Wroclaw – today the 3rd biggest academic centre in Poland – has a very long academic tradition, reaching far back to the time when the town was German until 1945.
Out of about 100 German Nobel Prize winners, 25 had a connection to Wroclaw: either they were born in pre-war Breslau (the German name for Wroclaw until 1945), they went to school here, they studied here or they were teaching on the University.

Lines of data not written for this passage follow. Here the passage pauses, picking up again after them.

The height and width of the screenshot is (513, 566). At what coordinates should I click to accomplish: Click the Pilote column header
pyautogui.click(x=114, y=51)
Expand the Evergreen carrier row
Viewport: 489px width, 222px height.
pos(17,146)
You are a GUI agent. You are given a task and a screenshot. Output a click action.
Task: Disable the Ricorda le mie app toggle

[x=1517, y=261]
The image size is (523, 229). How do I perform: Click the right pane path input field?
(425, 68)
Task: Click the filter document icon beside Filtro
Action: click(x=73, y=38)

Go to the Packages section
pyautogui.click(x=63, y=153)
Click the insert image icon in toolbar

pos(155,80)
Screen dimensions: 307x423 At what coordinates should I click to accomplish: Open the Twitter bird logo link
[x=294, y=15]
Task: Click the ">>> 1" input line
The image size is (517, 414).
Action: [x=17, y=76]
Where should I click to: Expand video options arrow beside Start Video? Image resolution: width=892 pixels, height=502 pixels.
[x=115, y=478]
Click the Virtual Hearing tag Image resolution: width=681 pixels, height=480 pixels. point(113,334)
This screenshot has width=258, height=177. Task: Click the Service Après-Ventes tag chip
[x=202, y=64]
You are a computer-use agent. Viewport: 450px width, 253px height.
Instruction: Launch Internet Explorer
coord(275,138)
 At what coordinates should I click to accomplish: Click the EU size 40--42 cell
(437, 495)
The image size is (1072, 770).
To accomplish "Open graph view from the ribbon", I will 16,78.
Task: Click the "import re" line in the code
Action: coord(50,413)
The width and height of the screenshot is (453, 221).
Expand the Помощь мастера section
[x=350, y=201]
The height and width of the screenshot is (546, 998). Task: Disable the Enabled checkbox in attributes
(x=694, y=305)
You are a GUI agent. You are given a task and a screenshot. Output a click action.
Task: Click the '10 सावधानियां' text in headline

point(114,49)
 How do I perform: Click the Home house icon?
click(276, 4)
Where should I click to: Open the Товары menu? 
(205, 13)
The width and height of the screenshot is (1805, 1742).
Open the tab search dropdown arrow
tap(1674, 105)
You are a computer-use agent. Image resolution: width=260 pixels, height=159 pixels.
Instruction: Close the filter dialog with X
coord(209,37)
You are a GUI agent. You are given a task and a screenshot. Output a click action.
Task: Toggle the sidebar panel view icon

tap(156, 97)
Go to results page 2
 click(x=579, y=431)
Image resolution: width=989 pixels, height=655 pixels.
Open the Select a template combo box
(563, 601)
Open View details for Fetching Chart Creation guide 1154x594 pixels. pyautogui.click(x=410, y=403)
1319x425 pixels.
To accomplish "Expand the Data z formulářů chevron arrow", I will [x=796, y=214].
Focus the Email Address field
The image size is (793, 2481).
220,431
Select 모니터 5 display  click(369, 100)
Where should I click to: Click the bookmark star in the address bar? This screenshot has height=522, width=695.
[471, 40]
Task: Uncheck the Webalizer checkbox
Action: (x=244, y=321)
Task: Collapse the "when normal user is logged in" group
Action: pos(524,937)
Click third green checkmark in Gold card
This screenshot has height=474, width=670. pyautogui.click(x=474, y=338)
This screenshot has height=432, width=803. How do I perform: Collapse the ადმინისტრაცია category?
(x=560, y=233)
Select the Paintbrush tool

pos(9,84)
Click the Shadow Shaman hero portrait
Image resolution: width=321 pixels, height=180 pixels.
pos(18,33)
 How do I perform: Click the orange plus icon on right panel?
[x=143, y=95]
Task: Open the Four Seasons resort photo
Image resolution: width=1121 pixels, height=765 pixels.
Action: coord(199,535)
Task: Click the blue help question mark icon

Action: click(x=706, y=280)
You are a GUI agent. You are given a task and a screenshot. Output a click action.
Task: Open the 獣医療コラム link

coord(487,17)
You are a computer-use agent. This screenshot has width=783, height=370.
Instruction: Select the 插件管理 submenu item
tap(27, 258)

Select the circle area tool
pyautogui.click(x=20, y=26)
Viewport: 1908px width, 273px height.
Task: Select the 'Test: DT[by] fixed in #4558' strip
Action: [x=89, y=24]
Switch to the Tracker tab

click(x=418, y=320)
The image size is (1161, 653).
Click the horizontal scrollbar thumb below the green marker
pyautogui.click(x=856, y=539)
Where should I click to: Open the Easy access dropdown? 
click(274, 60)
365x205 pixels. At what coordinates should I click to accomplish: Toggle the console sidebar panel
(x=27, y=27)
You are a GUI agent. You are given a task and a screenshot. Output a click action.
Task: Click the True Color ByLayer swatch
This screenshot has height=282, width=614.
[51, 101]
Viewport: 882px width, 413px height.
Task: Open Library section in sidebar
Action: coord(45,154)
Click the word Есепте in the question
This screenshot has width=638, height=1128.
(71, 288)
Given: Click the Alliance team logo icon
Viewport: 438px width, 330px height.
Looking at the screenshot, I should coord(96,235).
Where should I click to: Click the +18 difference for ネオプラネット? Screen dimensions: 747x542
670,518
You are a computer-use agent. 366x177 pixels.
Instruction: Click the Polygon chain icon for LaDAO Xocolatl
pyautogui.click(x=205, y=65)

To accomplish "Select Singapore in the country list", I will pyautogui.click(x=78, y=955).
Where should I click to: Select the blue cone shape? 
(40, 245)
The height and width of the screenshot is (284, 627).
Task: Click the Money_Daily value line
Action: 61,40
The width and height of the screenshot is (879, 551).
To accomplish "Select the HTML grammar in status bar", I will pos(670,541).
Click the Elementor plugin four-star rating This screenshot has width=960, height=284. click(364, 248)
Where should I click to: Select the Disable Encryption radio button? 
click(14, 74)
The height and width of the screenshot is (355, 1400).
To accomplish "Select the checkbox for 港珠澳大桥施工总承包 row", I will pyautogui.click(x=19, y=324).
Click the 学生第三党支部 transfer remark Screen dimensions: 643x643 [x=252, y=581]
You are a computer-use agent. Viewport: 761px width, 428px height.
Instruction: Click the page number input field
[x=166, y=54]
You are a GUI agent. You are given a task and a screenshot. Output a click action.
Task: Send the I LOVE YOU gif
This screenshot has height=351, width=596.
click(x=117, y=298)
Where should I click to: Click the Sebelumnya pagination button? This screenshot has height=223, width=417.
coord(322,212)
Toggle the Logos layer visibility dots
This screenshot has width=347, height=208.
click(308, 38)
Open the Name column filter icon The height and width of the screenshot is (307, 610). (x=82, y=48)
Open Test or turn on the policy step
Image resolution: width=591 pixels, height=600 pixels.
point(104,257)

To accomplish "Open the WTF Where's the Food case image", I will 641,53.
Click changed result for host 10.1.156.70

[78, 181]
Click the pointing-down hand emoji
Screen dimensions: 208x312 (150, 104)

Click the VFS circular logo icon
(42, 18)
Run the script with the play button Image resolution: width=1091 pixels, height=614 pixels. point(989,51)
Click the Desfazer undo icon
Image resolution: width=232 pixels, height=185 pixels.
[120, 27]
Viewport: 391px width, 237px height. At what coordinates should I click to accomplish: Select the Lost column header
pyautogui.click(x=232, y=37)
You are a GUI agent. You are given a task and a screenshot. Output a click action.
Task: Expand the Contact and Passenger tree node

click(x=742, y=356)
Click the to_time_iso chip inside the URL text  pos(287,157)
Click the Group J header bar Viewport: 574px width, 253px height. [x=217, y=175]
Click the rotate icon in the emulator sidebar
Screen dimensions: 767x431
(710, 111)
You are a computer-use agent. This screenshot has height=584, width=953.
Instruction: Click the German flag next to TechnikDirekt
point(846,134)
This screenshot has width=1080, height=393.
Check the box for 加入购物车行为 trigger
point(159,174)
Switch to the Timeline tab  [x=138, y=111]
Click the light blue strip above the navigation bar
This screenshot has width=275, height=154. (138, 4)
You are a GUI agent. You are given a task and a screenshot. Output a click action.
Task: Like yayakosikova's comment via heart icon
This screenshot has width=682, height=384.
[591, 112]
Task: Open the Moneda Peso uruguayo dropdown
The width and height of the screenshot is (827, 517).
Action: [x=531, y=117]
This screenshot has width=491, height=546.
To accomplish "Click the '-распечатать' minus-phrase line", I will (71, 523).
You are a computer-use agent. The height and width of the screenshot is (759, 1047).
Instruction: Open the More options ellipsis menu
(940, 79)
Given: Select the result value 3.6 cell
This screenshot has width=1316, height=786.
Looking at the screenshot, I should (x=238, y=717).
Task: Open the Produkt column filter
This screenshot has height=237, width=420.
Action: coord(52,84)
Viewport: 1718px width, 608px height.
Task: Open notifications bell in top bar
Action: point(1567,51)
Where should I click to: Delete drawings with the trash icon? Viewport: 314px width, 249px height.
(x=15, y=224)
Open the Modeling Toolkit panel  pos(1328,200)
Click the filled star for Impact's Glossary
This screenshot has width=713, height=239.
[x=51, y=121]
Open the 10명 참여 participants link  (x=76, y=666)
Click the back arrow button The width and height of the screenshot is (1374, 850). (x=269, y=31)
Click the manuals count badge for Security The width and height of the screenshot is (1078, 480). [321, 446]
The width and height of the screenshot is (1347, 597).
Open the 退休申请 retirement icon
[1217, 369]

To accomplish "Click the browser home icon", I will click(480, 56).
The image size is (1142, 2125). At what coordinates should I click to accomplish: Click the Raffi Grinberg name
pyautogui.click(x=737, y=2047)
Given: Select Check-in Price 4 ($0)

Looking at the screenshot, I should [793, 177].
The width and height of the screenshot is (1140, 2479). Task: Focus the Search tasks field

These old academic traditions can be followed in many places in town, not only in the university but also in locations like the Swidnica Cellar, an old academic pub underneath the old town hall.
After the war, the academic tradition was continued mainly by the scientific community from Lviv after the Polish population of this formerly eastern Polish town was moved west in 1945.
Besides the traditional University of Wroclaw (with over 300 years of tradition) also hosts a famous “Wroclaw University of Technology”. The importance of this University can be easily imagined by numerous global companies like IBM, Google, Nokia, Dolby, Credit Suisse, Volvo and others operating development centres in the city. The Wroclaw University of Technology also incorporates a mining faculty which will be a major partner in the organization of the APCOM 2019.
While the mining faculty of the Wroclaw University of Technology concentrates on mass mining in copper and open cast operations, another mining faculty of the Silesian University of Technology in Gliwice will support the APCOM by providing academic assistance mainly in the fields of underground coal mining.